Label: Lovestar Records
Caution! Cherubim Crossing
Multi-instrumentalist and composer Dov introduces several sensational smooth jazz instrumentals and a few fine vocals on his new album called Journey to Eden. Playing his electric exotic-looking five-string violin, acoustic violin and piano, the composer takes you on a trip to paradise.
Maybe it’s your version or his version of Eden, but it does not matter. It is quoted that every man makes his own hell and, conversely, he makes his own Eden.

Perhaps this music will allow you to wander through your mind’s pathways to a special place all your own. Joining Dov on the journey are more than seventeen gifted musicians and vocalists. Noteworthy as collaborator and producer of the album is Nils who has had success with his own album - Pacific Coast Highway.

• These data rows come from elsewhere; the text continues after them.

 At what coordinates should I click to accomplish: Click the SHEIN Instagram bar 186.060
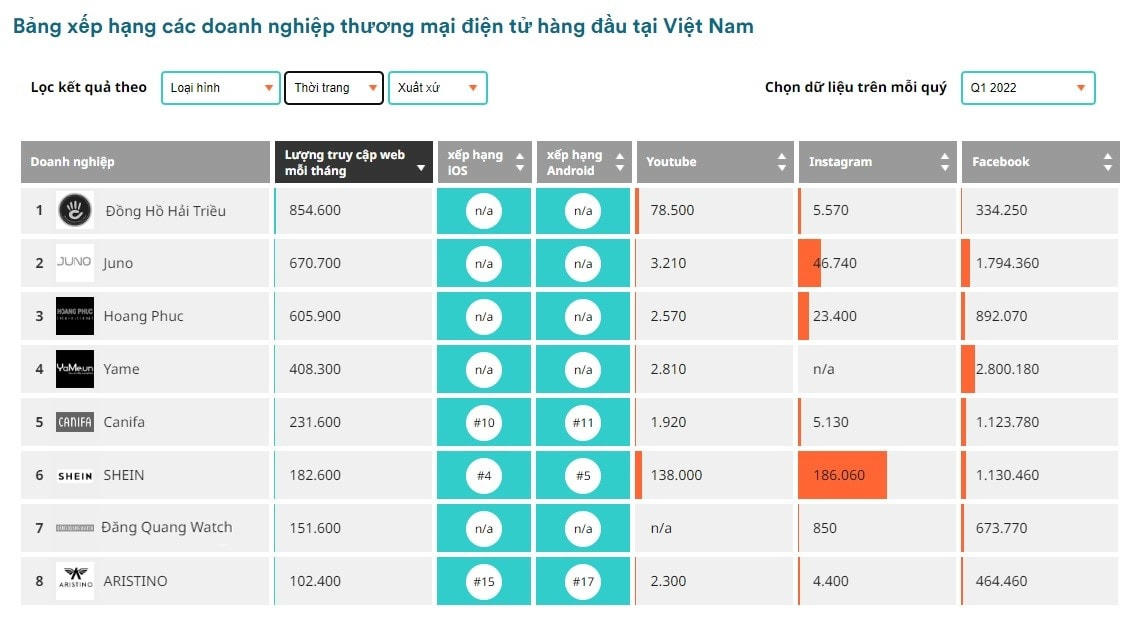[842, 475]
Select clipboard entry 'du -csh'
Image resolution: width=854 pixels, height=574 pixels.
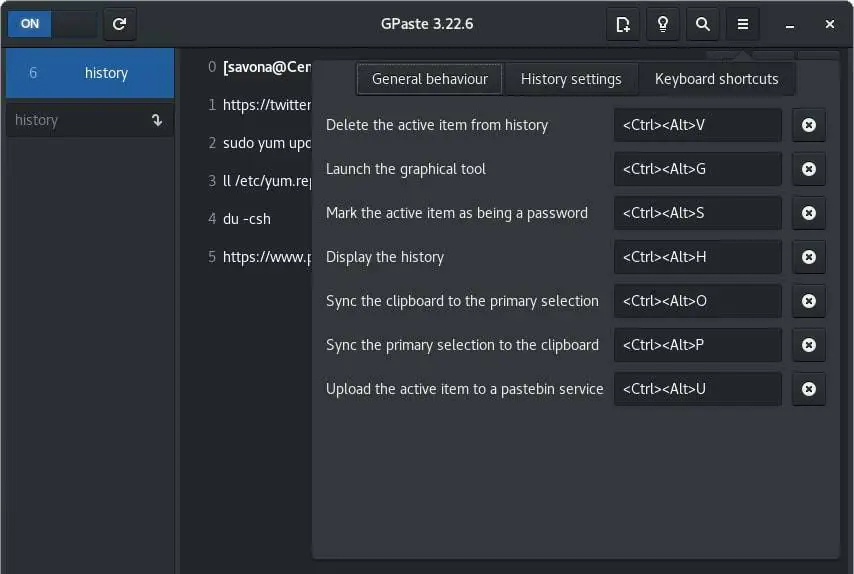(246, 219)
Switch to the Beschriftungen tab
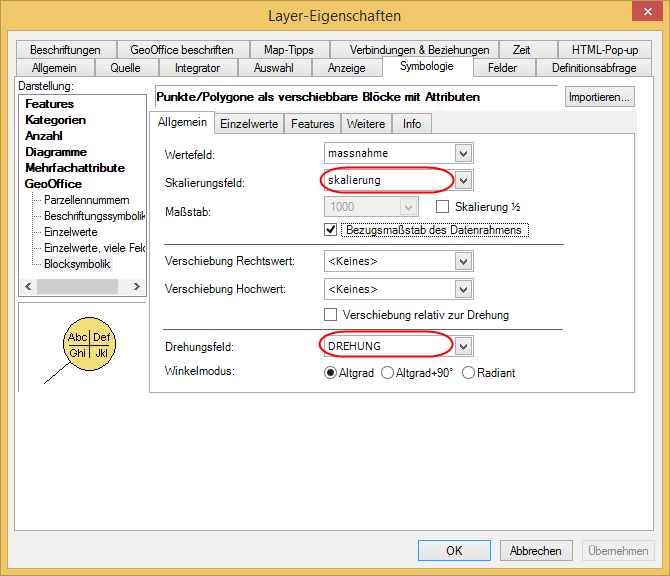 (x=65, y=50)
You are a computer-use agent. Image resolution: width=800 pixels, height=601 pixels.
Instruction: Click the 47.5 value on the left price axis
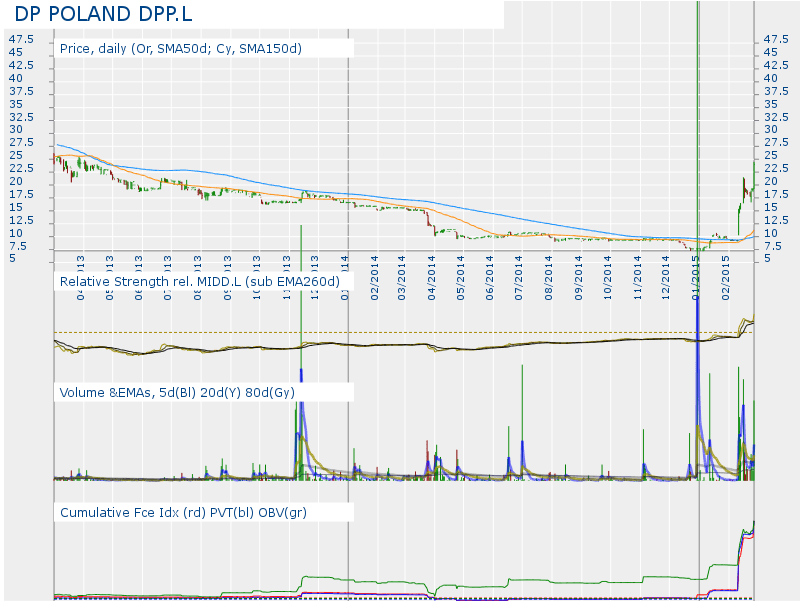[x=21, y=39]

Eden is the Hebrew word for “delight” and that can certainly be said about the first track Summer Rain. Beginning with a cleansing storm out of the west, the music features the song of Dov’s eerie electric violin and accompanying bright flute work. More background strings, horns and piano take your hand and lead down the path of glossy, rain soaked leaves and fragrant flowers. Just around the bend is a clear rain pool. Suddenly, you are surrounded by those you love and who love you. Ahhh, paradise.

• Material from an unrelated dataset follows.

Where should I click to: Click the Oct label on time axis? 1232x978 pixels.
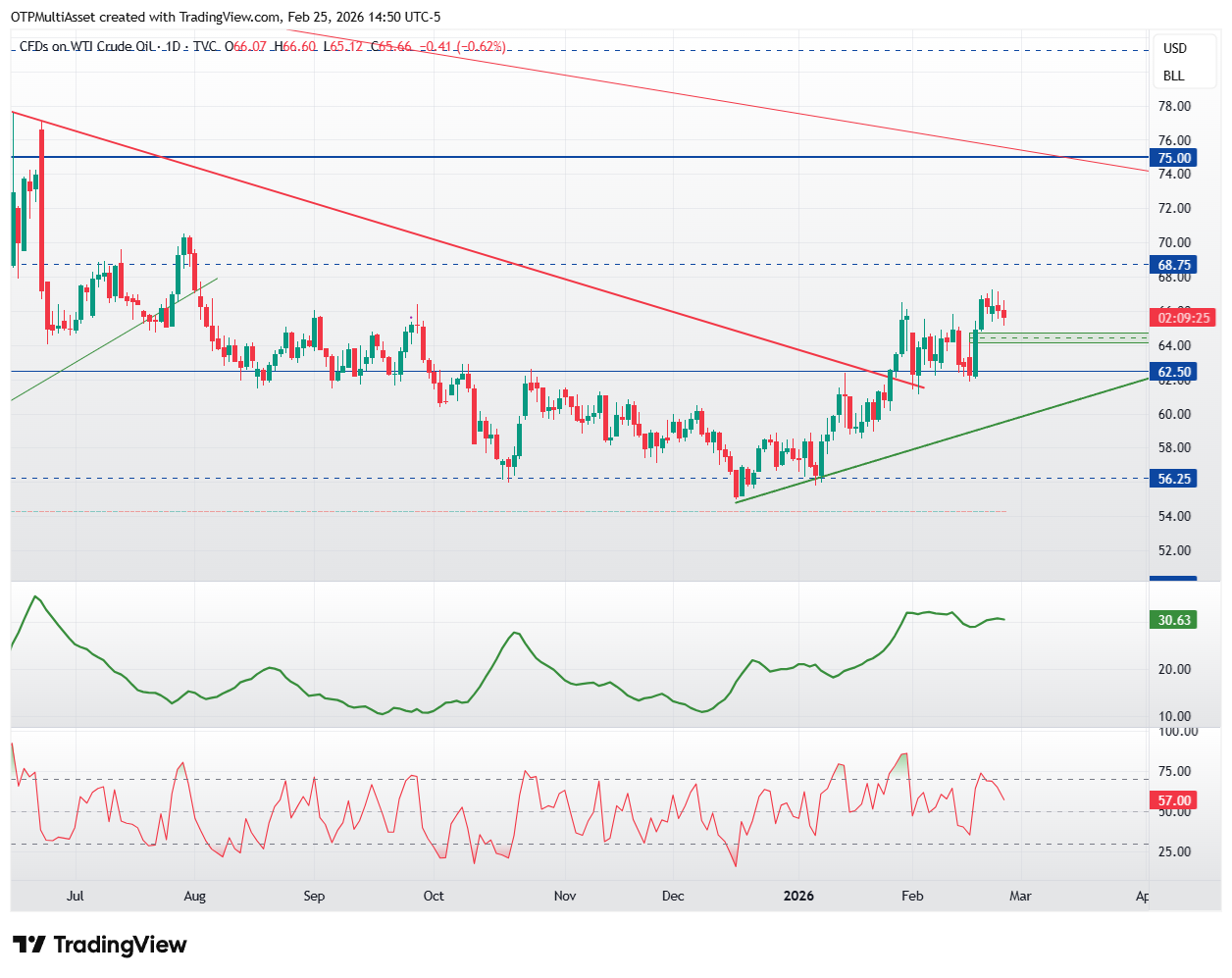433,896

The track Awakening is short, but noteworthy. It leads me to believe that Eden might be found somewhere on the plains of Africa. With tribal chant, echoing flute and an animated rhythm, the song is a dramatic preface to the song Breathe the Love. It is a pop-based vocal, but it has a powerful score and several strong singers.

“Breathe the love, share the joy
as we walk through this ancient garden.”


Taking a cue from the vocal, the very next tune is called Ancient Garden and it one of the best tracks on Journey to Eden. Once again Dov’s violin quavers with the flute and a strong bass line to create an engaging tune of verdant beauty. The music is light, air and water to a hungry spirit.
Keeping to his theme, Dov offers an intriguing rendition of John Lennon’s Imagine. Done as an R & B standard, the style is fresh and wholly appropriate. It is a fitting tribute to one of Lennon greatest achievements.

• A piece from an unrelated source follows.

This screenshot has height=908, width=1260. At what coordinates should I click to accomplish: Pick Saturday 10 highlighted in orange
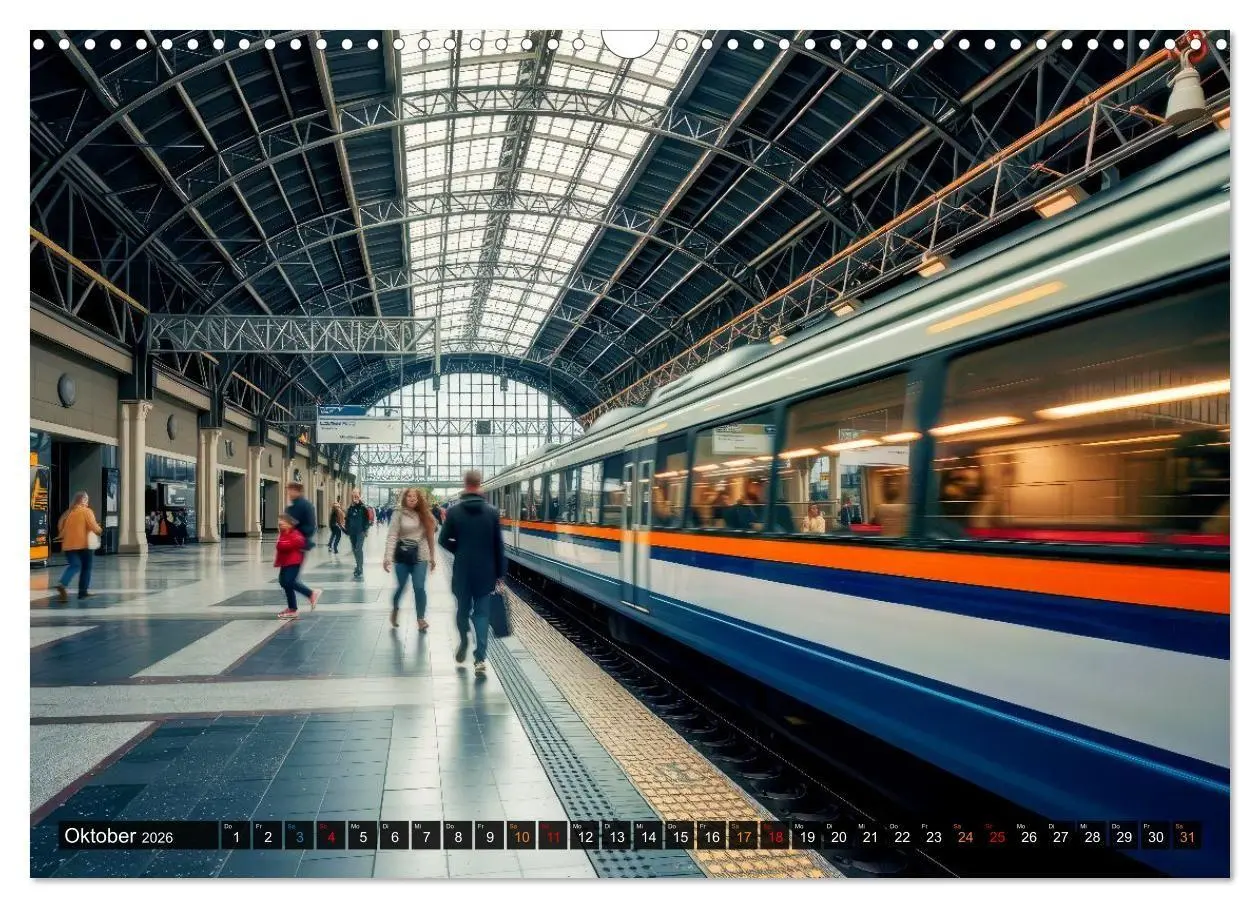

Perhaps it was Lennon’s impression of Eden.

“Imagine there's no countries,
It isn’t hard to do,
Nothing to kill or die for,
No religion too,
Imagine all the people
living life in peace...”


Probably the most complex tune on the album is Seraphim Rhapsody. It has a flowing score flavored by sweet violin and a dynamic guitar lead. In several instances the timing changes only to circle about and return. It is the best cut on the album. Seraphim are believed to be angels of the highest order. They represent the apex of goodness. Sometimes they are protectors, other times messengers.
Lastly, showing his versatility on the piano, Dov ends his journey with the tune Sea of Tranquility. With classical contemplative elements in it I thought perhaps that this song was inappropriate to the theme, but in retrospect it is completely understandable as it applies to Dov’s own journey to paradise. It is a beautiful, blissful completion of a journey to a place where re-energized spirits linger for a time.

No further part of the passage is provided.